» Assignment 1
In the vector-scaling thread, list every dot product that appears in the expanded polynomial of the first answer.
» Assignment 2
Render the entries as a numbered list, from the first line of the entries through the line holding "y-left-tick-label: MDD is", inclusive. Omit blank lines and leave the pictures out.
Segment Start: Document text
Scale two vectors to match third one

Question

Suppose three vectors $a, b, c \in \mathbb{R}^l$ are given. What would be the best approach to scale $b$ and $c$ (with numbers $s, t \in \mathbb{R}$ respectively) in such a way that the distance $a-(sb+tc)$ gets minimized (optimal case: $a=tb+sc$).
I've thought about using the first two moments for calculating the parameters: $E[a]=E[sb+tc]=sE[b]+tE[c]$ and $Var[a]=Var[sb+tc]=s^2Var[b]+t^2Var[c]$. Would that make for a good approximation?

Answer 1

Hint: study the polynomial: $$ f(s,t) = \|a − (sb + tc)\|^2 = $$ $$ = a\cdot a - 2(a\cdot b)s - 2(a\cdot c)t + 2(b\cdot c)st + (b\cdot b)s^2 + (c\cdot c)t^2. $$ $$0 = \frac{\partial f}{\partial s} = \cdots$$ $$0 = \frac{\partial f}{\partial t} = \cdots$$

Answer 2

The case $a=tb+sc$ is achievable only if $a,$ $b,$ and $c$ are linearly dependent; since they are three vectors, that would mean they all lie in a single subspace of dimension $2,$ that is, in the same two-dimensional plane. If $l > 2$ it is not guaranteed that three arbitrary vectors will all lie in one plane.

Your use of notations such as $E[a]$ and $Var[a]$ implies that you think the vectors are random. But if $E[a],$ $E[b],$ and $E[c]$ exist, each is a vector in $\mathbb R^l,$ hence you have the same problem solving $E[a]=sE[b]+tE[c]$ as you do for solving $a=sb+tc$ when $a,$ $b,$ and $c$ are known vectors: there is a solution only in the special case in which the three vectors lie in one subspace of dimension $2.$

In the case where you cannot set $a - (sb+tc) = 0$ exactly, you can minimize the difference by projecting $a$ orthogonally onto the plane spanned by $b$ and $c.$ Since the projected vector $a'$ is in the same plane as $b$ and $c,$ it is linearly dependent on them, and you can solve $a' = sb+tc.$
Segment End: Document text
Segment Start: Source data
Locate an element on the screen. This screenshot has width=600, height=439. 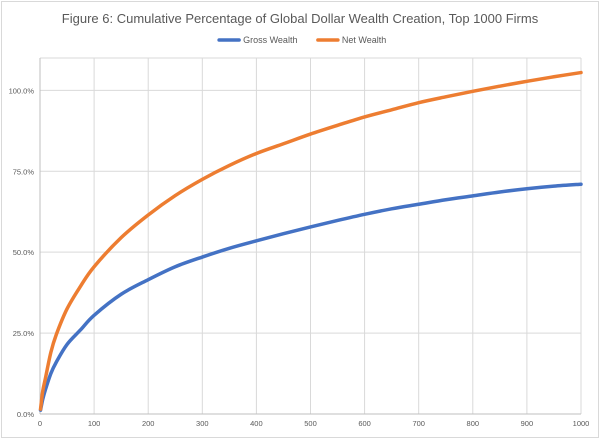
y-tick-label-1: 25.0% is located at coordinates (24, 334).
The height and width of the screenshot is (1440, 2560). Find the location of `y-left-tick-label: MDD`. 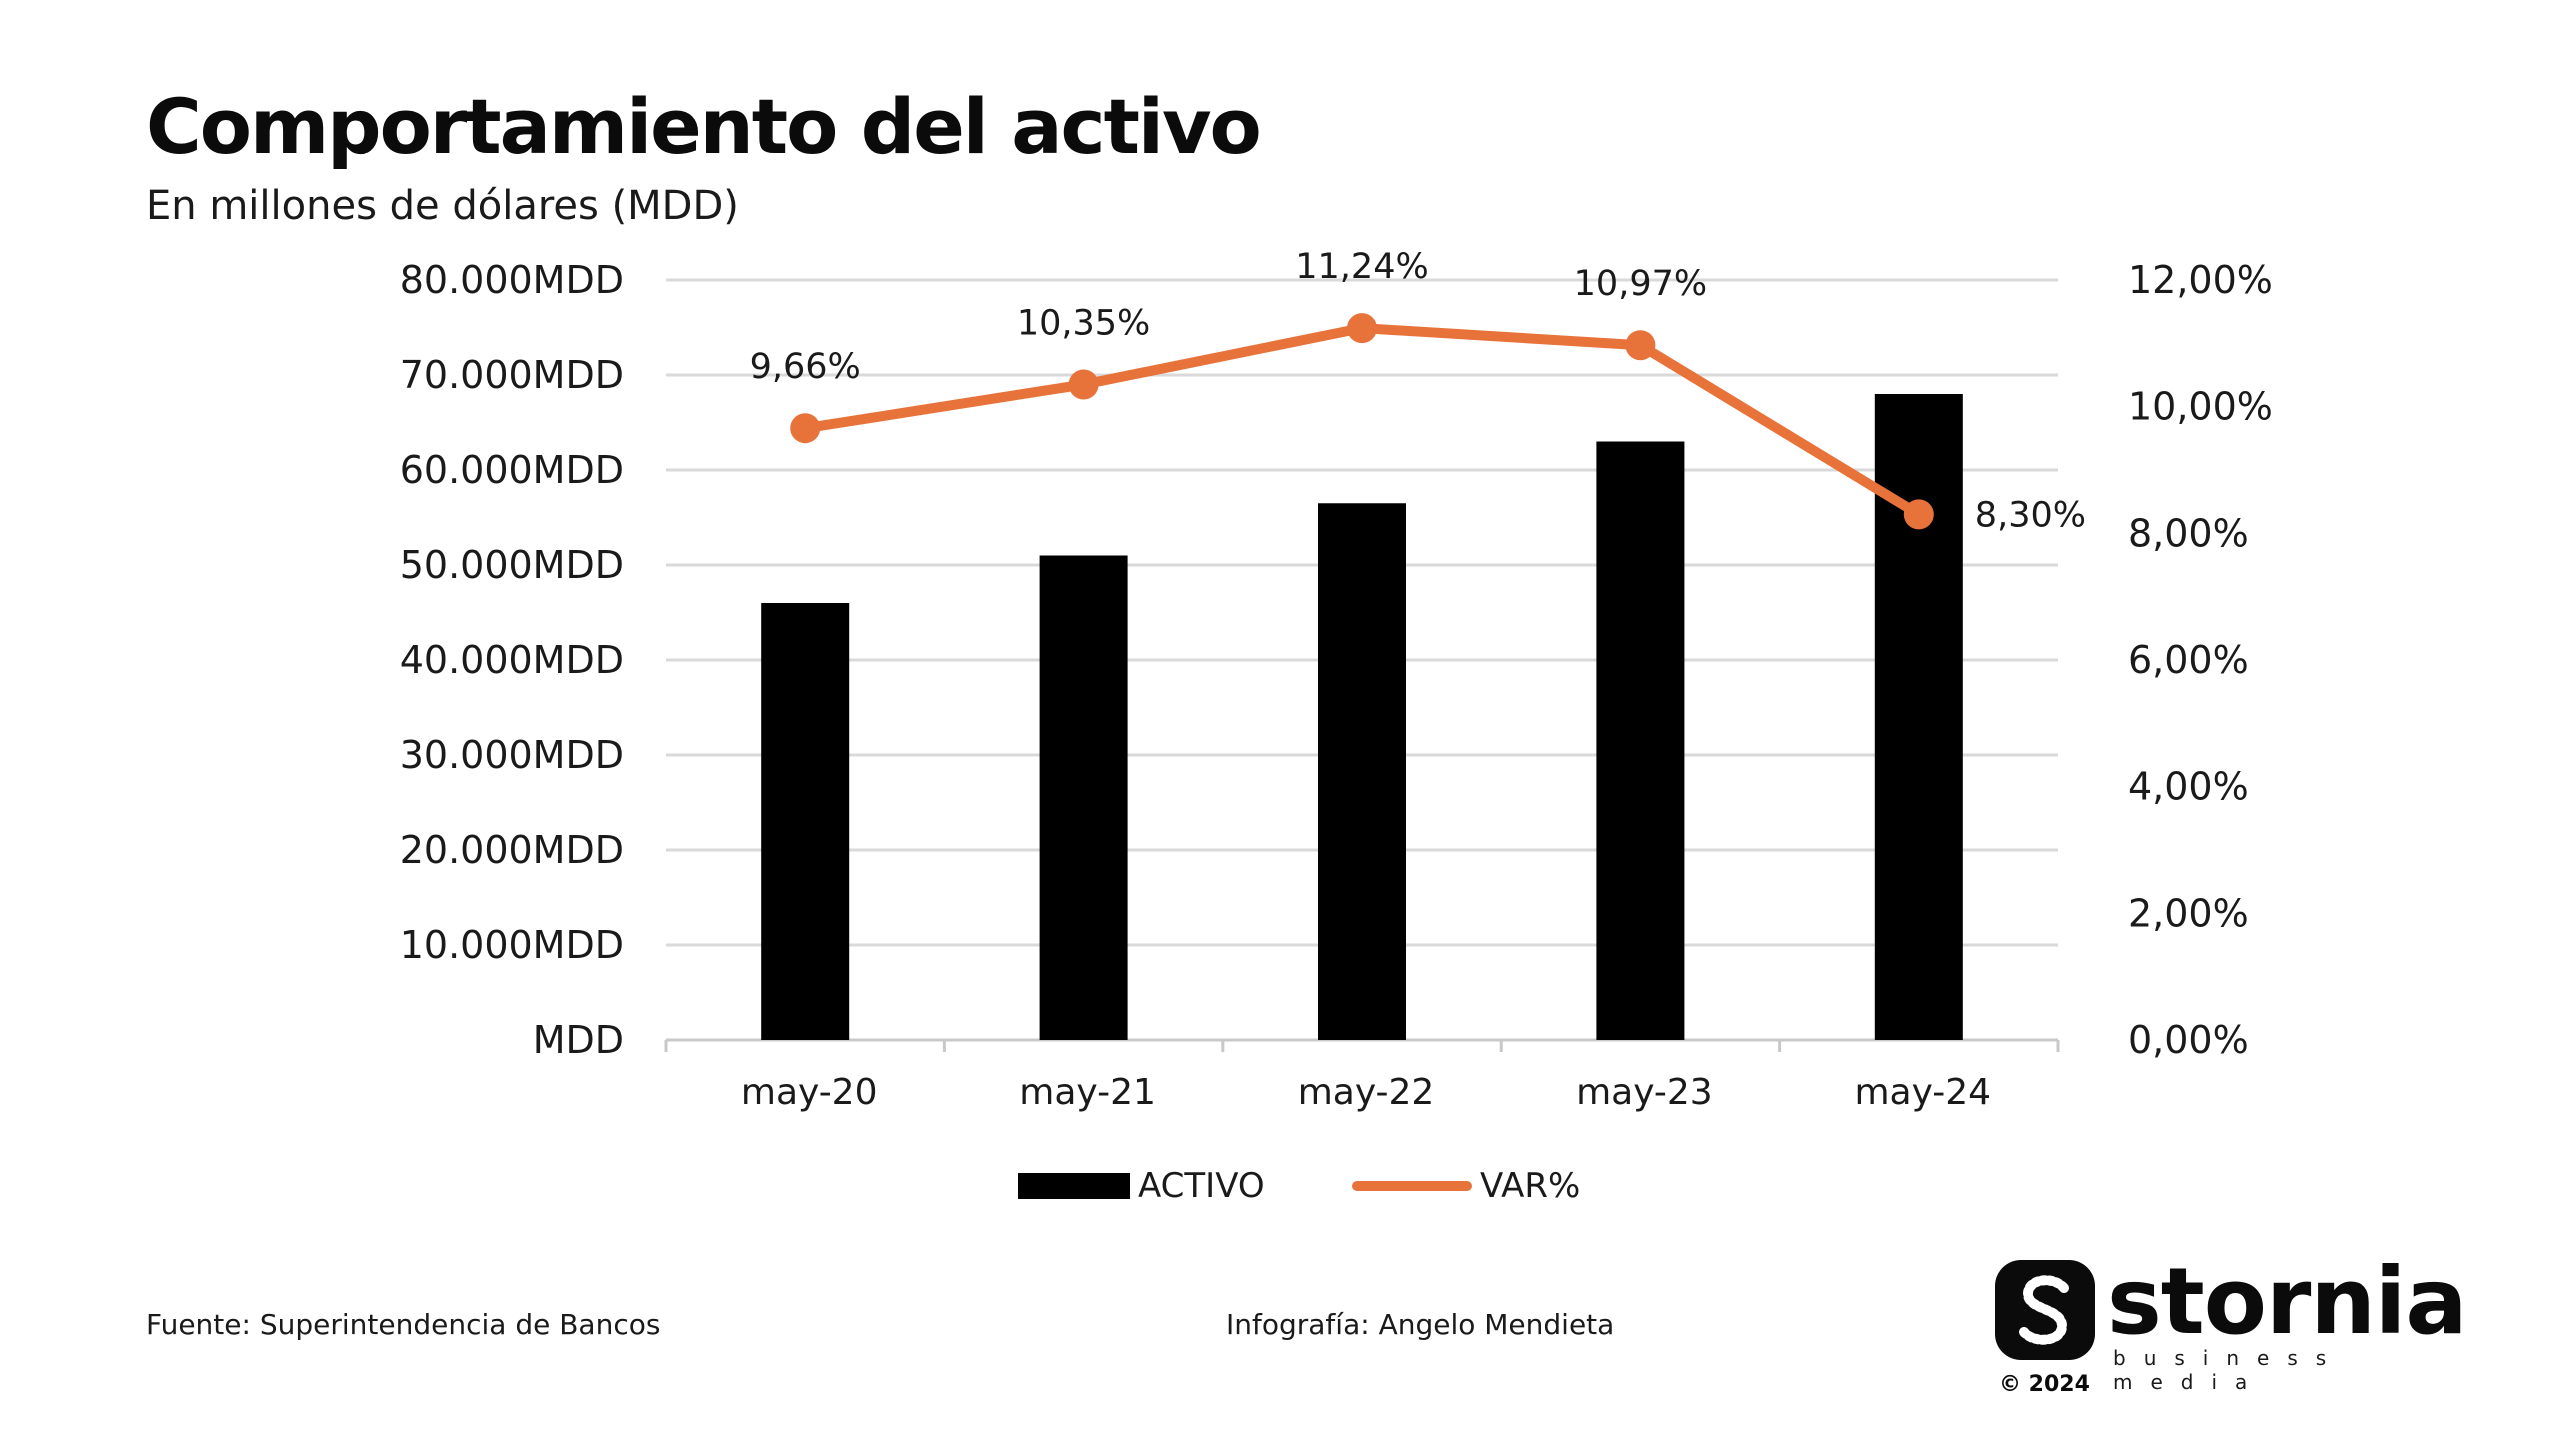

y-left-tick-label: MDD is located at coordinates (578, 1040).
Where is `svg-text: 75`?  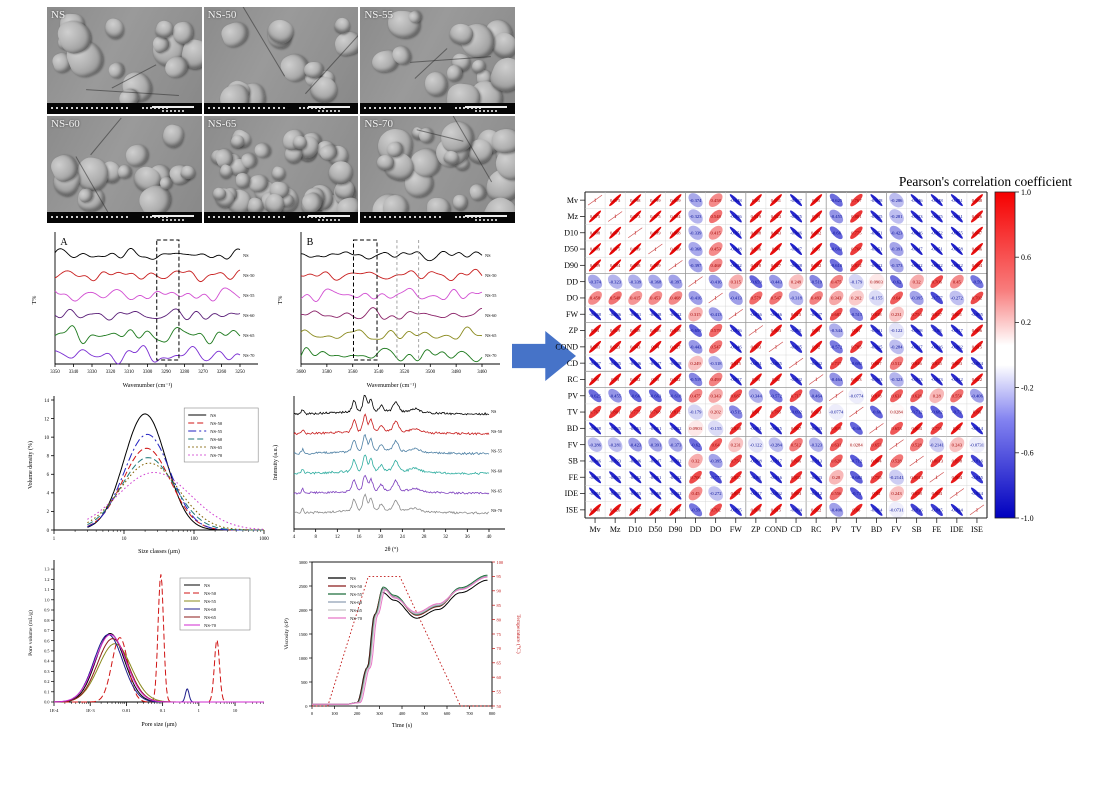 svg-text: 75 is located at coordinates (500, 634).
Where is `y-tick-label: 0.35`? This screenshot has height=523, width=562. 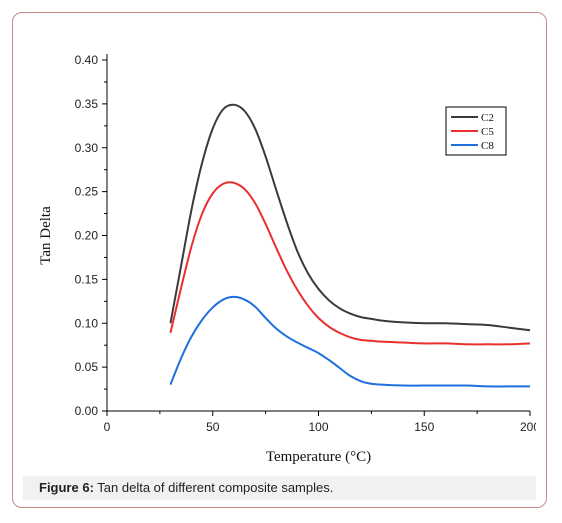 y-tick-label: 0.35 is located at coordinates (87, 104).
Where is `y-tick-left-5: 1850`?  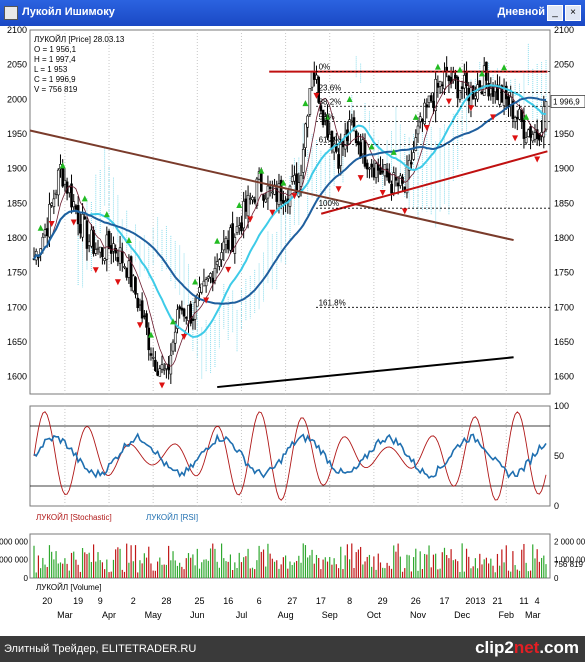 y-tick-left-5: 1850 is located at coordinates (17, 203).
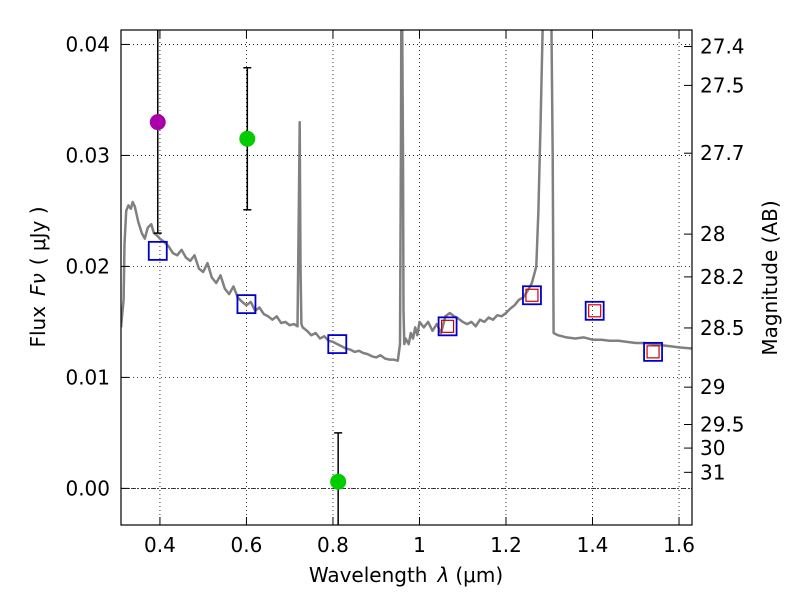 The height and width of the screenshot is (604, 800). I want to click on y-tick-label: 0.00, so click(88, 488).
Segment End: Source data
» Solution 1
- a·a
- a·b
- a·c
- b·c
- b·b
- c·c

» Solution 2
1. Locate an element on the screen. This screenshot has width=600, height=439. 
2. y-tick-label-1: 25.0% is located at coordinates (24, 334).
3. The height and width of the screenshot is (1440, 2560). Find the location of `y-left-tick-label: MDD`. 
4. y-left-tick-label: MDD is located at coordinates (578, 1040).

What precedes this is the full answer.